The stability of a bicycle depends on its speed and its weight. Stability has both advantages and disadvantages. The explanation is split into the following four points:
The faster one cycles, the easier the bicycle stays upright by itself. Cycling at an average speed over a straight road is very well possible with minimal steering impulses, and often even without hands. At a low speed, a bicycle will only stay upright as a result of a correct combination of steering impulses and body weight displacement.
A stationary bicycle is completely unstable, and when mounted by a rider, it can only stay upright thanks to the balancing skills of the rider. Balancing is a delicate combination of steering impulses and body weight displacement. During balancing, the rider keeps the combined center of mass of rider and bicycle above the tipping point. (The tipping point is straight above the line that connects the two contact points of the tires with the road surface.) If the center of mass lies to the left of the tipping point, you fall to the left, and if it lies to the right, you fall to the right.

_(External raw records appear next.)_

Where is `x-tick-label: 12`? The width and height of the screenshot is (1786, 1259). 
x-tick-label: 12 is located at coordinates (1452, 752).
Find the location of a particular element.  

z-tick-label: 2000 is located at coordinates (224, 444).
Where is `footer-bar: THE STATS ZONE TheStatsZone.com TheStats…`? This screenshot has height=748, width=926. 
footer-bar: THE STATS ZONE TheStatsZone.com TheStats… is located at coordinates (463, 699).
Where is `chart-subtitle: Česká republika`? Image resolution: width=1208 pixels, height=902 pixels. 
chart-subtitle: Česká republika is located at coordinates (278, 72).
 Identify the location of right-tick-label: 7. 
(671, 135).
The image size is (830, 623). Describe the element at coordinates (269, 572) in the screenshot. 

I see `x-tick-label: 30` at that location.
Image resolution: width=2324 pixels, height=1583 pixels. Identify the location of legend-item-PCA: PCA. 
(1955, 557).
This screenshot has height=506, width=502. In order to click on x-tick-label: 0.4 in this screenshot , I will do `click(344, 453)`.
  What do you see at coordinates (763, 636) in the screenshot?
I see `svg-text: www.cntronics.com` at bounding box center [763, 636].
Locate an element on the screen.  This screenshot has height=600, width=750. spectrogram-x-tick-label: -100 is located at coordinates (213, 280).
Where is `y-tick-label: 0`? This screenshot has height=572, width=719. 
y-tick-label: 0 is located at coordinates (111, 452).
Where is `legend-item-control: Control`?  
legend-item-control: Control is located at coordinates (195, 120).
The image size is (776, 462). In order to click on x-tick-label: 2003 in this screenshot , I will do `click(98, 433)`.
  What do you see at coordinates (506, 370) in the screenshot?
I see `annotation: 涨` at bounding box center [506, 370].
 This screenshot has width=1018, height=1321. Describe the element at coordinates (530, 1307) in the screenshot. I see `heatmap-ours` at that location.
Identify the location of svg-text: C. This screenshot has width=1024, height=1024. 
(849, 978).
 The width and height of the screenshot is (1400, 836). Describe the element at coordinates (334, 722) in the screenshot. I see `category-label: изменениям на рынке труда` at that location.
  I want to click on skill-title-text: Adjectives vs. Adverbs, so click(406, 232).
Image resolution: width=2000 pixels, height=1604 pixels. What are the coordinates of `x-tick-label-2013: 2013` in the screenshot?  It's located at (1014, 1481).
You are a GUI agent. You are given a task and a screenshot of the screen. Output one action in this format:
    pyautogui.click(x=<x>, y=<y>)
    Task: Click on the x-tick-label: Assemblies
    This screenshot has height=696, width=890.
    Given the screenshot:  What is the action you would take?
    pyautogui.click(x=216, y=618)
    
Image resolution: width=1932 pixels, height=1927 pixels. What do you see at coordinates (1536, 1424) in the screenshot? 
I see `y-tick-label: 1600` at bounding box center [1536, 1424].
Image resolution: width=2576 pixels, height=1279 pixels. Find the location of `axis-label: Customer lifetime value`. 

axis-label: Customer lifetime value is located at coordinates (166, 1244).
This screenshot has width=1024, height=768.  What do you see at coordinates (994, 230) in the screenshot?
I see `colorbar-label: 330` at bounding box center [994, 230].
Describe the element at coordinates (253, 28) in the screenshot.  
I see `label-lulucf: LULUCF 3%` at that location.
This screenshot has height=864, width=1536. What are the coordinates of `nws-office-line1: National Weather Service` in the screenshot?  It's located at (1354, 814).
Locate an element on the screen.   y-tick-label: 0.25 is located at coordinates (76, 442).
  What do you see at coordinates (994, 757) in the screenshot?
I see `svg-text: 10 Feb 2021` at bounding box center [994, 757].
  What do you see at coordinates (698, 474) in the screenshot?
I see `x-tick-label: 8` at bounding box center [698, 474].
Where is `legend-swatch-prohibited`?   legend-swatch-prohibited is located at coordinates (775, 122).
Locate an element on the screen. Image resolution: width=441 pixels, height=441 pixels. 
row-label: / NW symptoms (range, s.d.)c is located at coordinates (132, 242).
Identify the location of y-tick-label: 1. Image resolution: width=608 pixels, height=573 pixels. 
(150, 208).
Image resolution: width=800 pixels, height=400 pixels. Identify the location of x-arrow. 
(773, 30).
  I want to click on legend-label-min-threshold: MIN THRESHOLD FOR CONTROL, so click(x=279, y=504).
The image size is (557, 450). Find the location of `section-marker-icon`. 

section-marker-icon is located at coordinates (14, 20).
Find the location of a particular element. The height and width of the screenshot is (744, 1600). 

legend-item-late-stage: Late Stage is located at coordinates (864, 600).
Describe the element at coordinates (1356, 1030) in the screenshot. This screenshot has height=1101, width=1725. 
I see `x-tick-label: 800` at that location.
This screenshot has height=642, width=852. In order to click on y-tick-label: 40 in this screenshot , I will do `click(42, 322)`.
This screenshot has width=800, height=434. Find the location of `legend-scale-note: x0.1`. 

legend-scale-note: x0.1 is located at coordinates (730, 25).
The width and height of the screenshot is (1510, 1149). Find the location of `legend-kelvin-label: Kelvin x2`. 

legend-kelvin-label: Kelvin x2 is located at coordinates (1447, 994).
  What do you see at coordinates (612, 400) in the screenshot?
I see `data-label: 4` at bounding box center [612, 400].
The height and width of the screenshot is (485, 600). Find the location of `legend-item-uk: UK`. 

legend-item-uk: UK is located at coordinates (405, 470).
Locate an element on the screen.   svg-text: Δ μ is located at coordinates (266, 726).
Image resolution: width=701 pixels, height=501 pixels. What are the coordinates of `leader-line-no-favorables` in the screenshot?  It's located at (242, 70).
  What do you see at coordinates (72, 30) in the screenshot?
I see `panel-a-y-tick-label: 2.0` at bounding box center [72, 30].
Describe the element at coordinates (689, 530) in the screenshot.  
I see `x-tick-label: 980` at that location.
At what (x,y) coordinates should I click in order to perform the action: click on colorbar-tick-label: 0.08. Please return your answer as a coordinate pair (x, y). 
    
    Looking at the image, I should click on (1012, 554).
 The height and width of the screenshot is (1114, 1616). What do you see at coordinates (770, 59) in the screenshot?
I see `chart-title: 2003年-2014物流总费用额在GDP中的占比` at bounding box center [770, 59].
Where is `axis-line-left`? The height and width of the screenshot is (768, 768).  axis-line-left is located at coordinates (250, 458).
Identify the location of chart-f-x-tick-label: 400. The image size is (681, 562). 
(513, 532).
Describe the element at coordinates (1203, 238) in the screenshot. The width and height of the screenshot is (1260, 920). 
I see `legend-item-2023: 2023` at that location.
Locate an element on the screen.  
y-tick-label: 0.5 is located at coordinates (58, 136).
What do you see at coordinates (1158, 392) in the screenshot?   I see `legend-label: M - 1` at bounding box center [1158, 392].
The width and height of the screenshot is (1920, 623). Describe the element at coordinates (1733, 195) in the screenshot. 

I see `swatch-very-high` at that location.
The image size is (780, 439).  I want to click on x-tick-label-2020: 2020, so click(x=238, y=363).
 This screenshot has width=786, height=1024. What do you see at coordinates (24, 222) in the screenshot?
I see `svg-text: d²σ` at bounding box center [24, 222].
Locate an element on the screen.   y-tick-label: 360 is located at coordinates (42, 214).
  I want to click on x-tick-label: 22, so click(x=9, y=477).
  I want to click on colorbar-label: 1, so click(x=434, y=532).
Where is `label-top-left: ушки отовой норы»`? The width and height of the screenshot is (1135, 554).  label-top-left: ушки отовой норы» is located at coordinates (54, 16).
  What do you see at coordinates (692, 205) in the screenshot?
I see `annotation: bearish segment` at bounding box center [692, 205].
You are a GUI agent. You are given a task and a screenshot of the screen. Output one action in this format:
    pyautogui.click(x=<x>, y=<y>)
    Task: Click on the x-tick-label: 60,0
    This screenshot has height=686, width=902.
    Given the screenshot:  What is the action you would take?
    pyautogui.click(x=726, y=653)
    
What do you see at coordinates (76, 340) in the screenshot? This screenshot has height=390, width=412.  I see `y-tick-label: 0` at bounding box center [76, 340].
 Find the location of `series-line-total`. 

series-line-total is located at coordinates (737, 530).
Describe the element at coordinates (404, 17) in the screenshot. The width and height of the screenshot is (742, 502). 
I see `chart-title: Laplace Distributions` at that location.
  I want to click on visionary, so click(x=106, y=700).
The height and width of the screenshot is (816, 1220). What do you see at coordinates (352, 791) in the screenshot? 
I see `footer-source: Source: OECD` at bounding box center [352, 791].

Both a heavy and light bicycle fall over when they are stationary. However, the difference between a heavy and light bicycle is that steering impulses and body weight displacements of the rider (the input) are less effective on a heavy than on a light bicycle. This goes in both ways:
- For a bicycle in a stable position (e.g., upright at high speed), rider input is less distorting as the bicycle is heavier.
- For a bicycle in an unstable position (e.g., tipped over at low speed), corrective rider input is less effective as the bicycle is heavier.
The increase in stability with speed is a nice property that we can use to our advantage. For example, some cyclists have difficulties with riding off. Instead of balancing the bicycle at low speed, these cyclists can better practice on speeding up as fast as possible (i.e., accelerating).
For some cyclists, also stopping is a difficult action, and again it is useful to know that stability depends on speed. Because of this property, it is always a bad choice to stop in turn. In a turn, the bicycle always leans to the inside, and this position becomes unstable when slowing down. Save stopping therefore starts with selecting a straight line to the stopping place, such that there is no need for braking in a turn.
The reverse side of the increase in stability with speed is that the bicycle also becomes less viable with speed. Concretely, the higher the speed and the heavier the bicycle, the stronger the steering impulses that are required to make a bicycle change direction. Cyclist that switch from a regular an e-bike often experience problems with this; an e-bike is faster and heavier than a regular bicycle.